Deoxycorticosterone acetate-salt mice exhibit blood pressure-independent sexual dimorphism.

We tested the hypothesis that female and male mice differ in terms of cardiac hypertrophy after deoxycorticosterone acetate (DOCA) + salt hypertension (uninephrectomy and 1% saline in drinking water) and focused on calcineurin signaling. We excluded confounding effects of blood pressure elevation or sex-related blood pressure differences by treating DOCA-salt mice with hydralazine (250 mg/L in drinking water). We found that directly measured mean arterial blood pressure was lowered to control values with hydralazine and corroborated this finding in separate mouse groups with radiotelemetry. Male mice were more responsive to DOCA-salt-related effects. They developed more left ventricular hypertrophy and more renal hypertrophy after 6 weeks of DOCA-salt + hydralazine compared with female mice.

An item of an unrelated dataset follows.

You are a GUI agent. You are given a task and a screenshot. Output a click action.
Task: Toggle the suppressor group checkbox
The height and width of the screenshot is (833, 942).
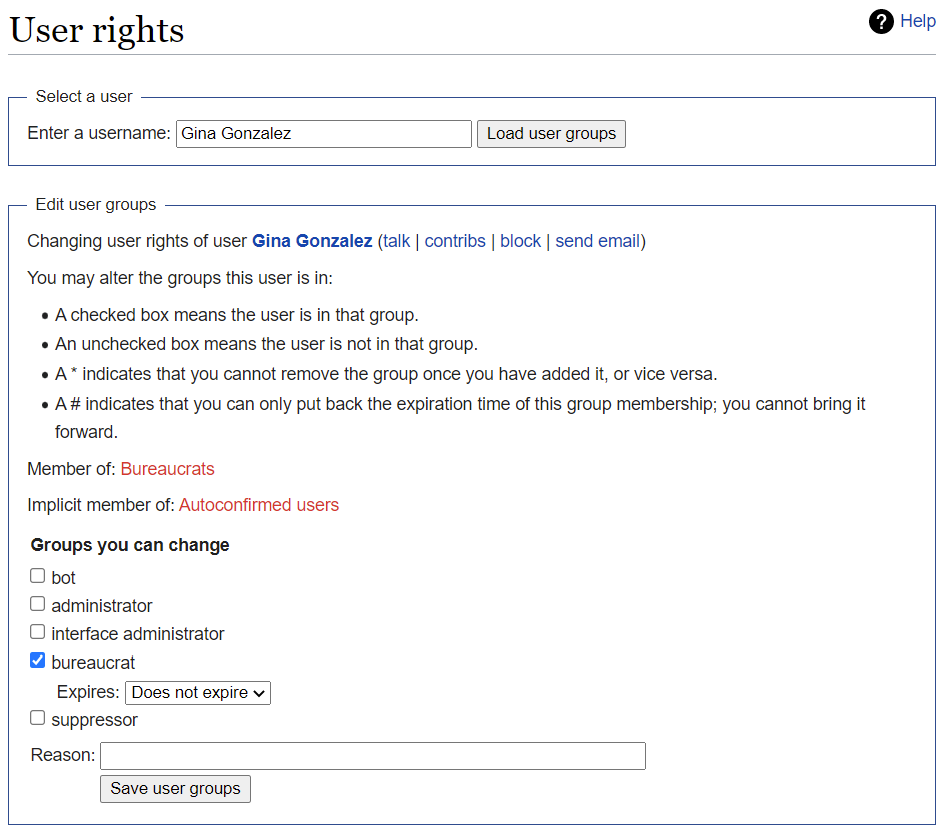point(37,717)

In hearts, transcripts for calcineurin A beta and for myocyte-enriched calcineurin interacting protein 1 were upregulated in male but not in female mice. Enhanced activity of calcineurin A beta, as indicated by diminished phosphorylation of NFATc2 in male mice, accounted for this sex-specific difference. Stretch-related, inflammatory, and profibrotic responses were also accentuated in male mice, as shown by higher transcript levels of atrial natriuretic peptide, monocyte chemoattractant protein-1, and transforming growth factor-beta. Our results support sex-specific regulation of the calcineurin pathway in response to largely blood pressure-independent mineralocorticoid action. We suggest that sex-specific calcineurin activation determines the maladaptive cardiac and renal hypertrophic responses and accompanying organ injury in male mice.